脱脱乌维一声大喝:“五千一队!两波攻山——!”此时大火已经烧到山腰,五千军士一声呐喊,牛皮战靴便趟着滚烫的还闪烁着火星的草木灰漫山遍野冲了上来。可忒煞是怪!眼看着大火便到山上,山风却突然转向,变成了迎面风。这一下情势大变,山火顿时迎面扑来!虽然没了草木,可那迎面扑来的灼热火舌与飞扬的火屑草木灰,却是钻眼上脸灼得人生疼,冲锋气势顿时便缓了下来。
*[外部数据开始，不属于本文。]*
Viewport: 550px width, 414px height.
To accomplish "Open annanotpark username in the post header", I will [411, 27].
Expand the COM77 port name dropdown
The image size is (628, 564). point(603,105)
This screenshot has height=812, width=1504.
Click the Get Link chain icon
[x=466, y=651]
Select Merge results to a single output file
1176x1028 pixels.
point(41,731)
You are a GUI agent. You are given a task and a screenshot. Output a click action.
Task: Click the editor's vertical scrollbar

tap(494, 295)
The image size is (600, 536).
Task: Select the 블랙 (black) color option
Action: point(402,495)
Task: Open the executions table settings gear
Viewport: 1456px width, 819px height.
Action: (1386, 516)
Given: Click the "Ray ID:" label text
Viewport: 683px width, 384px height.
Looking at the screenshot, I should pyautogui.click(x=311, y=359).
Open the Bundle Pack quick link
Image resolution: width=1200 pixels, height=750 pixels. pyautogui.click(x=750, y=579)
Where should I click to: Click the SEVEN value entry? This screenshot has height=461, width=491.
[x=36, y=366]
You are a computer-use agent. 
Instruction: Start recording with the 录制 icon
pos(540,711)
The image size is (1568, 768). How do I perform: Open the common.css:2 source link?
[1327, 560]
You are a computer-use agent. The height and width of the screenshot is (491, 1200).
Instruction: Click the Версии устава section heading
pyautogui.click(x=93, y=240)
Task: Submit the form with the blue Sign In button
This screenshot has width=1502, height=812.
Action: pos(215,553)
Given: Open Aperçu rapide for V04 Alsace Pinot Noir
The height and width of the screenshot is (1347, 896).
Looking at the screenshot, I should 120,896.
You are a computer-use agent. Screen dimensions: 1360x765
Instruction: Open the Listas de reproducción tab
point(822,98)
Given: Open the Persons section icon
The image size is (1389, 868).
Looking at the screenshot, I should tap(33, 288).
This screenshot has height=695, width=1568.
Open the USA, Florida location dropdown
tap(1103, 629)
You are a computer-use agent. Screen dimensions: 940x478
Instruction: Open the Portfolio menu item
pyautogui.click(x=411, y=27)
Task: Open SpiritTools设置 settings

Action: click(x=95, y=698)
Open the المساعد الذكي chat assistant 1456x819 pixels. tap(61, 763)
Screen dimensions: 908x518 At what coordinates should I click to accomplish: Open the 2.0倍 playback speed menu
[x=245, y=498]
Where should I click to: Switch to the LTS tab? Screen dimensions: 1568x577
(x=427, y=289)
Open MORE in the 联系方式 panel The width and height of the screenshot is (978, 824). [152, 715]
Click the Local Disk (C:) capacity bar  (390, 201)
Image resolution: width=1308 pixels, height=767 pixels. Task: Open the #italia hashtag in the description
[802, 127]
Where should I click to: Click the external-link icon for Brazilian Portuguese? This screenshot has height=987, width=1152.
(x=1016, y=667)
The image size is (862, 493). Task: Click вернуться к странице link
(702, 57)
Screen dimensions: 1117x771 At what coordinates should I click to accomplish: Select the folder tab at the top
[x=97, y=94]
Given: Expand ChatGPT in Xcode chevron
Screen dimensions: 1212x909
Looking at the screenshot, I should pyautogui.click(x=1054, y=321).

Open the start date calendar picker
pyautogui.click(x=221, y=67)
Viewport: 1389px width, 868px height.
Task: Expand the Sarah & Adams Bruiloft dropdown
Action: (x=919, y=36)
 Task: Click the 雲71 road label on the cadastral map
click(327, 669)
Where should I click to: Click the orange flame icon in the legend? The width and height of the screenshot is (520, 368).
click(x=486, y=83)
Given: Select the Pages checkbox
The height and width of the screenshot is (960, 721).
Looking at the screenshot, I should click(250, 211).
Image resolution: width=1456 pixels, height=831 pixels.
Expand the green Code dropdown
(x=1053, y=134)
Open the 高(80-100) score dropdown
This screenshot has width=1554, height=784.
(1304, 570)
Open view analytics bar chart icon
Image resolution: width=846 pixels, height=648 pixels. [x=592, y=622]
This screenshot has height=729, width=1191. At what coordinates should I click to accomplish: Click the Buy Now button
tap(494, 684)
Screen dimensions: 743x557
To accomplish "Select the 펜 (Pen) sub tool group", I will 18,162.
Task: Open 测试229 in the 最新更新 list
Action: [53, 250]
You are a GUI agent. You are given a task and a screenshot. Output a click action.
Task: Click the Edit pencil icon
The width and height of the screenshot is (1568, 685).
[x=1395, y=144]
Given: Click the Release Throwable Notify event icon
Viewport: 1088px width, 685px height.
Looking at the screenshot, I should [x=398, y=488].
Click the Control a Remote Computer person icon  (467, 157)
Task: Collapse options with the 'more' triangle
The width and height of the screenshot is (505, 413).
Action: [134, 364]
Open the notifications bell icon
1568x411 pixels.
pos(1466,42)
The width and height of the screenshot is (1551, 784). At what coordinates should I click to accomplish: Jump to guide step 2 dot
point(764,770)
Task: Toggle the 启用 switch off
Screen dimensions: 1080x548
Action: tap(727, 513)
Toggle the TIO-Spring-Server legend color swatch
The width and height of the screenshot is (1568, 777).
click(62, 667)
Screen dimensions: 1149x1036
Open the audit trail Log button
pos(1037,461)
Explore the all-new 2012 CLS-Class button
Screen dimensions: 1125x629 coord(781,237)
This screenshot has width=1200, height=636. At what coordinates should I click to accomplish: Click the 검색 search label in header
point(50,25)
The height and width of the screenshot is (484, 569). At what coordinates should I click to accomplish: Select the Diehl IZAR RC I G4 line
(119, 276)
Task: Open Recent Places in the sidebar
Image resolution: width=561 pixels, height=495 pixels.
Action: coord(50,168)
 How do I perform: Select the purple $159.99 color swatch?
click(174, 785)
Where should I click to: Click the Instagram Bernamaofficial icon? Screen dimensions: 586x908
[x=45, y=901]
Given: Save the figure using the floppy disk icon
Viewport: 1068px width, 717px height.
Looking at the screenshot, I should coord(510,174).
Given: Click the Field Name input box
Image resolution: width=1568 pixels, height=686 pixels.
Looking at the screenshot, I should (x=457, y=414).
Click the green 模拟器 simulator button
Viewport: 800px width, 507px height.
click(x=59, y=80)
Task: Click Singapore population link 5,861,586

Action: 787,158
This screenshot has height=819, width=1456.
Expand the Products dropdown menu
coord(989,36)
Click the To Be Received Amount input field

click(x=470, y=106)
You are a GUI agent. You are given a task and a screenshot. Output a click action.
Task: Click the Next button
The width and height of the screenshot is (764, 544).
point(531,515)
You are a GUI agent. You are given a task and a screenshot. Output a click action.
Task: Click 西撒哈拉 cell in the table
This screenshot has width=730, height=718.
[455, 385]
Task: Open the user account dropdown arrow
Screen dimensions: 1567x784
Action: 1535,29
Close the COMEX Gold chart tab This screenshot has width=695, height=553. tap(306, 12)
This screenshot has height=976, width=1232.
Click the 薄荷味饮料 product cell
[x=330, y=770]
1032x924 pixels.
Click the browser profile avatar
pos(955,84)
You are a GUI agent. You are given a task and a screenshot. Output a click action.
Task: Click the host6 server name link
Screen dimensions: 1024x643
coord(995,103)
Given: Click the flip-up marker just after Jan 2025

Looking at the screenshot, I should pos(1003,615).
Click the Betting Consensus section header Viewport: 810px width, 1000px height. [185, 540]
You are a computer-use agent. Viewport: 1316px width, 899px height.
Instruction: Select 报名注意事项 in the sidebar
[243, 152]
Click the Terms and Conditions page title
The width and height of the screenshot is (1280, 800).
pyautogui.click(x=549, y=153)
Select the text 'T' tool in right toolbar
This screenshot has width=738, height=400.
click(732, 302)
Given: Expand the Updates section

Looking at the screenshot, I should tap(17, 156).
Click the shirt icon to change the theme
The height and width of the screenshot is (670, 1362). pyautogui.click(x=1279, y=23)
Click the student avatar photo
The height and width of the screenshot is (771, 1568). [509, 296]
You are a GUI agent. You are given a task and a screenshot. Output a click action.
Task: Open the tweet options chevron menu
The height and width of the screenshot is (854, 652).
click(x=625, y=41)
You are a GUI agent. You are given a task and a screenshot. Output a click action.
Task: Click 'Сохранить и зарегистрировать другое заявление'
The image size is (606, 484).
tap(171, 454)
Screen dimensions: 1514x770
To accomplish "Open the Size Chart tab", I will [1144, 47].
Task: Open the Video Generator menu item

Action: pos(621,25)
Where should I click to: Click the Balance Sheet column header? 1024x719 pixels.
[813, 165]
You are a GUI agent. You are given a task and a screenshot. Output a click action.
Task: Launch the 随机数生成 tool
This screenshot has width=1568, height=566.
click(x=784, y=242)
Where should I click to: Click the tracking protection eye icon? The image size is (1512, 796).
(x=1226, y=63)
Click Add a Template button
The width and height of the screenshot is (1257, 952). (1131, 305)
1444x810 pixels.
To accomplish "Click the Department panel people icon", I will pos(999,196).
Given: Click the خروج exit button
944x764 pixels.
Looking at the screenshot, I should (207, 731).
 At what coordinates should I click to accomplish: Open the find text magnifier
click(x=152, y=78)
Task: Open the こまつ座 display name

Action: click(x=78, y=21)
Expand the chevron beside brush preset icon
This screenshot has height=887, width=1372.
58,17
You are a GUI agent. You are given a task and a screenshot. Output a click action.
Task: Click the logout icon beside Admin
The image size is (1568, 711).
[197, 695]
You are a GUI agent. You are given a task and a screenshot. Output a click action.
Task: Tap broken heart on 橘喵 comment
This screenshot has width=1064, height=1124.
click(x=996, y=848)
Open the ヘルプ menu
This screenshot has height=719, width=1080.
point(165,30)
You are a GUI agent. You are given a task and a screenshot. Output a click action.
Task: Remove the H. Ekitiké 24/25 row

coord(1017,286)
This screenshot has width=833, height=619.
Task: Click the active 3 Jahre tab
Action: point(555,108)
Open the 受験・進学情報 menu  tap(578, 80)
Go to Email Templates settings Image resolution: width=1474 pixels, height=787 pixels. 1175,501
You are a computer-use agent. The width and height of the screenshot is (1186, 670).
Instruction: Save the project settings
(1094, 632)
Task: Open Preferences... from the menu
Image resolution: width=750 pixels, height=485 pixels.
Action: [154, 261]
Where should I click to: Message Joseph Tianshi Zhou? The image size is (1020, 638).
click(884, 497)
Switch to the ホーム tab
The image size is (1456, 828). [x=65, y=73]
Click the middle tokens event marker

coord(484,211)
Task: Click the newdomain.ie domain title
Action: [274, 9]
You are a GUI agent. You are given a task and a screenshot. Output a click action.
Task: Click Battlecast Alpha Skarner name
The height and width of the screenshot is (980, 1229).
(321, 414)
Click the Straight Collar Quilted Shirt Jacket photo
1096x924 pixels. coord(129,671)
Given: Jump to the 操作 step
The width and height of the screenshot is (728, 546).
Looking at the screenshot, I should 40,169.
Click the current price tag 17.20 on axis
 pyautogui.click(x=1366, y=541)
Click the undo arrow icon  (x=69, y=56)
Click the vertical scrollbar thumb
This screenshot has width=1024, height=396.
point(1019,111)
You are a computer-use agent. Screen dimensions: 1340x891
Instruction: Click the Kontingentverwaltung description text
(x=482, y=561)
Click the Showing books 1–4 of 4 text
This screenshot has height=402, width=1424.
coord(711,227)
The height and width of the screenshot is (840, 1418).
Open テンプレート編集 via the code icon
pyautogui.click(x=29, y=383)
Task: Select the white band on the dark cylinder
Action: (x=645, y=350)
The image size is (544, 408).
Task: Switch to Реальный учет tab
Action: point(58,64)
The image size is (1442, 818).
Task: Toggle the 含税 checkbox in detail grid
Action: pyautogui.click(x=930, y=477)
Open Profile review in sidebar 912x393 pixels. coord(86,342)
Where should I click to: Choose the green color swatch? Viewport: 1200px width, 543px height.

更有一样,胡骑的甲胄多是牛皮做衬底外罩铁片,更别说还有牛皮盾牌、牛皮战靴、皮质剑鞘等,若冲入火海,分明便是引火烧身!所以风向一转,士兵便本能的回身避火,挤撞成一团一团。
正在此时,便听洛阳城头一片呐喊:“起——!”喊声方落,城下的地面轰隆隆塌陷,成百上千的兵士竟是在惊慌恐惧的惨叫中骤然从地面上消失,一道十多里长两丈多宽的壕沟冒着腾腾火星,赫然出现在眼前,仿佛便是森森地狱一般!小扎尔密与后队军士尚未回过神来,便听城墙上又是喊声大起,巨大的圆石便漫山遍野隆隆飞来!这些滚圆的大石与地国碰撞,有的便凌空弹起,竟飞一般越过壕沟向后队军士砸来。
小扎尔密大惊失色,喊一声:“收兵——!”便狂奔而去。逃开飞石猛袭,回身再看,小扎尔密竟是目瞪口呆,那万千圆石竟是一层层滚入塌陷区内,沟内便隐隐传来一声声沉闷的惨嚎,一阵阵溅起的血波,小扎尔密眼看着那三四千兵士竟是被全数吞噬了!
小扎尔密眼睛血红,心疼不已,跳脚狂吼,“歹毒!歹毒!中路再攻,我要杀光这里所有人!”
此时,小扎尔密开始认识到,自己的失败几乎是不可避免的了。眼前的这些士兵绝不是先前那些边关守军可以比拟的。他们是如此善战,如此不顾生死,是什么让他们如此呢?
其实原因很简单,守城的将士根本不是小扎尔密手下的对手。但他们有一样东西是小扎尔密手下没有的,这种东西就是信念,保家卫国的信念。
保家卫国的人总是有着无穷无尽的勇气,因为他们明白,自己是为了身后的父母兄弟、姐妹而战,他们的奋斗和牺牲是价值的。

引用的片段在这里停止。